No matter how many of the writers I interview tell me that a certain degree of luck is necessary to get that first book published, I remain unconvinced that luck, in the truest sense of the word, has got anything to do it. For instance: Let’s say I am playing a game where in order to win I must roll two sixes on a pair of dice. If I were only allowed to roll once, or even twice, then yes, a certain amount of luck would be required to win. But what if I were allowed to roll ten times? Or twenty times? Or what if I were allowed to roll as many times as I wanted, for as long as I could tolerate rolling, until I got two sixes? In that case “luck” would only govern how long it took me to win, not if I won. And in fact, since I couldn’t technically lose unless I stopped rolling, it wouldn’t really be a game at all, because gone would be the question of winning and losing; the only question would be whether I was willing to continue rolling.
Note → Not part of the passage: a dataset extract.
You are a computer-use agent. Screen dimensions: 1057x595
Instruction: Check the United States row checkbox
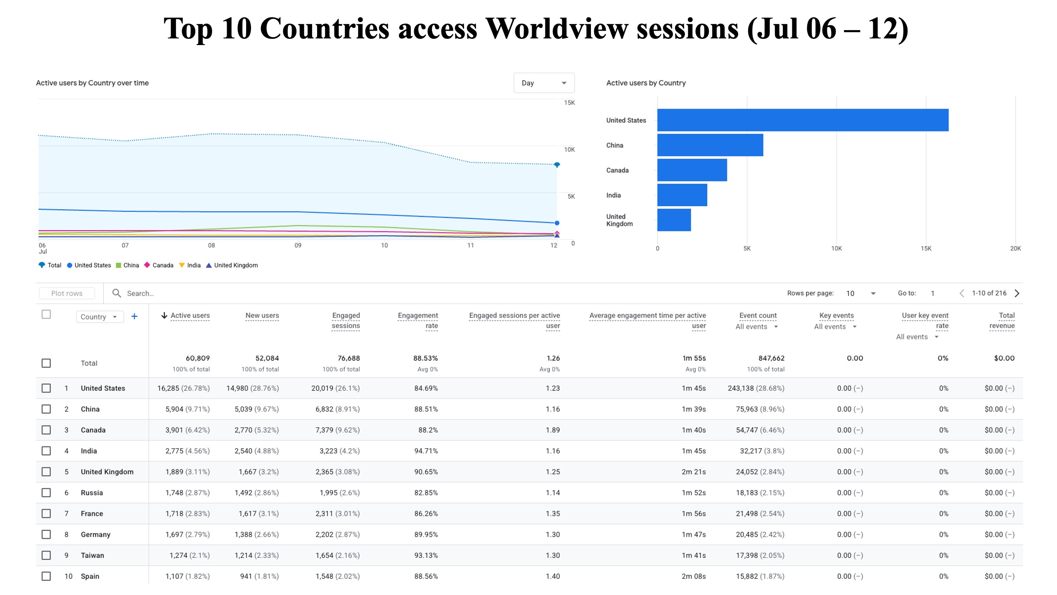tap(46, 388)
So it goes with publishing and most everything we do in life. If for each story I wrote I were only allowed one stamp to mail one copy to one publisher, then I would certainly need some luck. But what the writers who mention luck really mean is that there is an element to publishing, as with everything, that is out of our control: namely, other people. What we call luck is an expression of our own impatience and our periodic frustration with other people’s persistent to desire to make up their own minds.
Forget about luck, if you can. It is an insidious concept, implying somehow that life is nothing but a meaningless collision of numbered ping-pong balls in a glass case. Luck is an excuse to give up, to cede our role in the unfolding of our lives to an invisible force, a force that in the end turns out to be nothing but our own lack of faith in ourselves.